■ **The request**
Could you rewrite the stretch of the blog post from "December 30, 2011 6:53" through "Blogger Susan's Husband said...", putting "would-be offenders" in place of "potential criminals"?

■ **Document text**
┌──

Thursday, December 29, 2011

Cause, Meet Effect II

From an editorial in today's NYT:
The gun lobby, fairly crowing, claims the spike in gun sales is because more people are feeling the need to protect themselves — even though the latest F.B.I. data show a 6 percent drop in violent crimes.

Huh?

11 Comments:

Blogger Mark Frank said...

How about correlation does not imply causality?

Crime has been dropping all over the Western world for years now with all their different firearms policies. Violent crime rates have been dropping steadily in the USA since about 1990 which includes a wide variety of regulation and gun sales peaks and lows.

December 30, 2011 6:53 AM  
Blogger erp said...

... also long prison sentences for drug possession have taken many potential criminals off the streets. ;-}

December 30, 2011 9:20 AM  
Blogger Susan's Husband said...

erp;

Prohibition has probably created more criminals than it has locked up. I think Mr. Frank's point is well taken -- the drop in violent crime is probably caused more by an aging population than any other single cause.

December 30, 2011 9:39 AM  
Blogger erp said...

Prohibition? I'm talking drugs, not drunks. I should have qualified by saying, illegal drugs. While the population is aging, the lawlessness of the younger generation is escalating to such an extent that they more than make up for their dwindling numbers.

December 30, 2011 12:45 PM  
Blogger Hey Skipper said...

How about correlation does not imply causality?

└──

■ **Dataset content**
┌──

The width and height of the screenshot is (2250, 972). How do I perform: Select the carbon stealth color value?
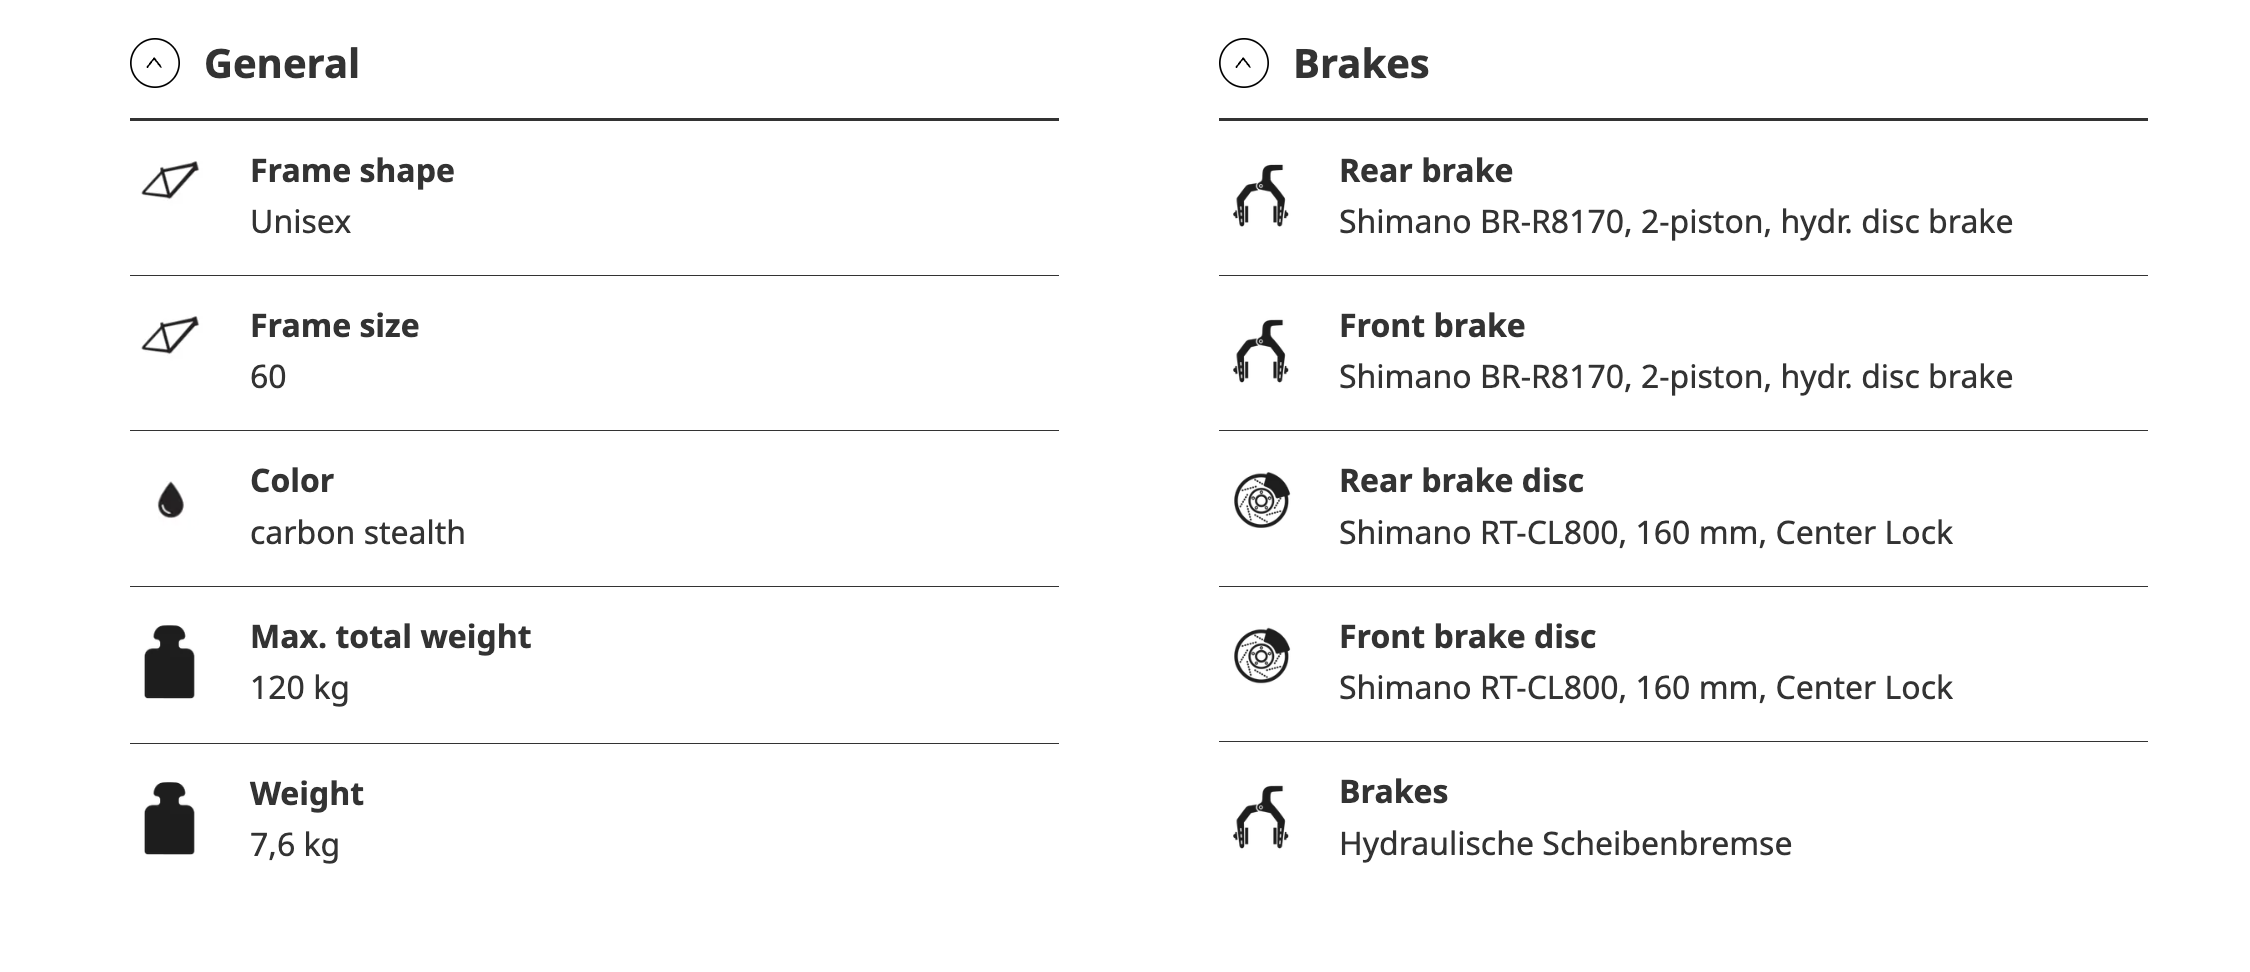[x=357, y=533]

└──

■ **Expected answer**
December 30, 2011 6:53 AM  
Blogger erp said...

... also long prison sentences for drug possession have taken many would-be offenders off the streets. ;-}

December 30, 2011 9:20 AM  
Blogger Susan's Husband said...